Here are the steps of converting “subs.dat” and ”dbt.dat” to SBML file:

1. Create new SBMLDocument and model

2. Scrape the species names from "subs.dat", and create new species in model

3. Get reactions related information from"dbt.dat". As the graph, put them into the model by categories

4. Rename the node to species name corresponding

5. Validate the model

6. Output SBML file

3.Verifying and other functions

One of the most important features of libSBML is its ability to perform SBML validation to ensure that a model adheres to the SBML specification for whatever Level+Version combination the model uses. Since it is difficult to ensure that everything in a model is constructed properly. The ability to perform automatic checks then becomes very useful.

LibSBML implements verification of SBML in two steps, represented by the two methods SBMLDocument::checkInternalConsistency() and SBMLDocument::checkConsistency().

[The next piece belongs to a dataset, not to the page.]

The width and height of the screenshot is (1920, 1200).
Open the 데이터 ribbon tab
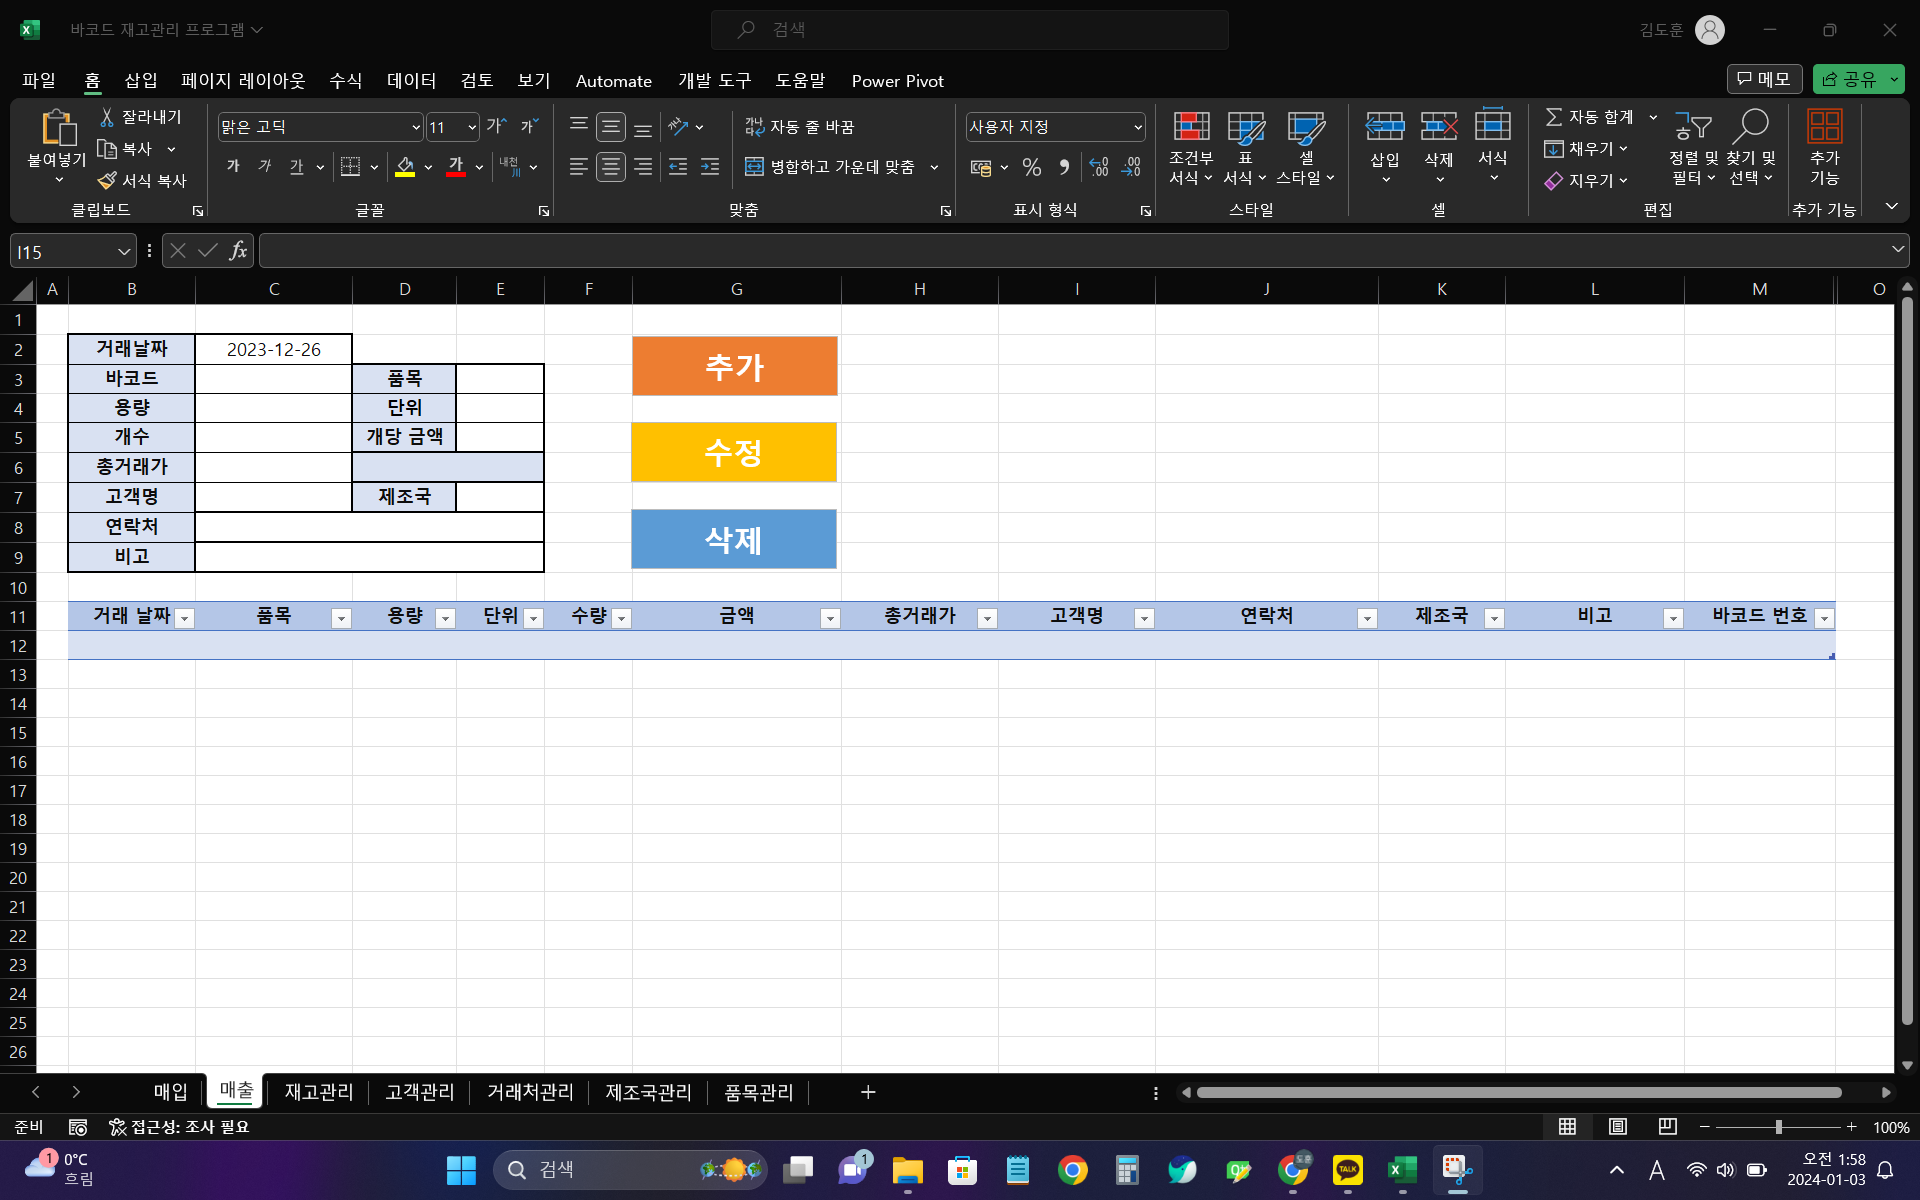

The former verifies the basic internal consistency and syntax of an SBML document, and the latter implements more elaborate validation rules (both those defined by the SBML specifications, as well as additional rules offered by libSBML). When an application builds up a model programmatically and is finally ready to say "yes, this model is finished", it should call both of these methods to help ensure the correctness and consistency of the finished result. Conversely, if it is reading a model from a file or data stream, the function will automatically verify the syntax and schema consistency of the document. The application only needs to check the results by interrogating the error log on the SBMLDocument object, then call SBMLDocument::checkConsistency() for checking the model against the SBML validation rules.

As mentioned above, SBML uses ASTNode(binary tree) to store the formulas, we still need to find a solution for connecting between the binary tree and calculation, considering of the rename part of WriteSBMLFile. in-order traversing binary tree seems the best way to measure this problem. The function "getformula"; "judge_opreator" and "output" are used to accomplish the traversal work. The output of the function "getformula" is the value of the formula based on the initial amounts of all the variables.

Assitant Input Plug-ins

In order to simplify the input procedure of the data file describing time course which sometimes gets really redundant, we also program a small .exe file to help convert *.bmp file to *.dat file based on following assumptions.

  • The x-axis and y-axis are already unified to the range [0,1], while any other range could be realized by multiple additional factors on the unified range.
  • The program will only identify black pixels on the picture, and for any given x value, the y value is decided by the average of all existing points corresponding to that same x value.
  • Color depth sould be no less than 8 bits.
  • Sampling step length is determined by 1 divided by the horizontal pixel numbers.

Following is a small demo of this tool.

Arbitrarily draw a curve in painting tools under windows xp

There are definitely quite a lot to improve, including
1.Rescale-able range of x-axis and y-axis
2.User designated step length
3.Function of ‘smoothing’
4.Identify the curve based on contrast rather than requiring the effective pixel to be black.